The subject of peace has finally entered public consciousness and the world of academia and has received institutional recognition. In the academic sphere, the institutions include the School for a Culture of Peace at the Autonomous University of Barcelona, directed by Vicenç Fisas between its creation and 1999. Leading organisations (the Red Cross, trade unions, women's organisations, scouts, leisure) allocate resources to it; it is part of civic education, and the Federation of NGOs was created. But the feeling of impotence in the face of today's major conflicts (Iraq, Palestine, Afghanistan and the conflicts in African) is overwhelming. Obviously, the peace movement has many facets, and has matured, despite the fact that is considered a token presence by the world of realpolitik. For example, it is infuriating to see the contradiction between the arguments of pacifism and the decision made by states to focus on war (military expenditure, research, the arms trade, mines) which is continually condemned by the Josep Delàs Centre for Justice and Peace, and especially by Arcadi Oliveres and Tica Font. At the Centre, Pere Ortega, Tomàs Gisbert, Alejandro Pozo and Pepo Gordillo continue to promote the strategy of nonviolence based on investigation or initiatives such as fiscal objection. Other groups (Peace Brigades International, NOVA, the Nonviolent Peaceforce) undertake nonviolent activism in places of conflict.

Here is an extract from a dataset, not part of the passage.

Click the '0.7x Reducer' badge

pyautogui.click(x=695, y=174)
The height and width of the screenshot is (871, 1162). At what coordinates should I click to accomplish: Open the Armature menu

Finally, all the factors in the story make up a whole. Meanwhile, the new peace movements, as exemplified by the Stop the War platform (Francesc Tubau, M. Pilar Massana, David Karvala, Roser Palol...) have been able to integrate groups with different ideologies, political origins and strategies, in the knowledge that faced with the serious possibility of a world war, it is necessary to set disagreements to one side. Meanwhile, in the institutional arena, in 2003 the Parliament of Catalonia unanimously passed a Law to promote peace, which anticipated the creation of two instruments: the Council for the Promotion of Peace, a representative body, which was created in 2005, and the International Catalan Institute for Peace, which was created in 2007.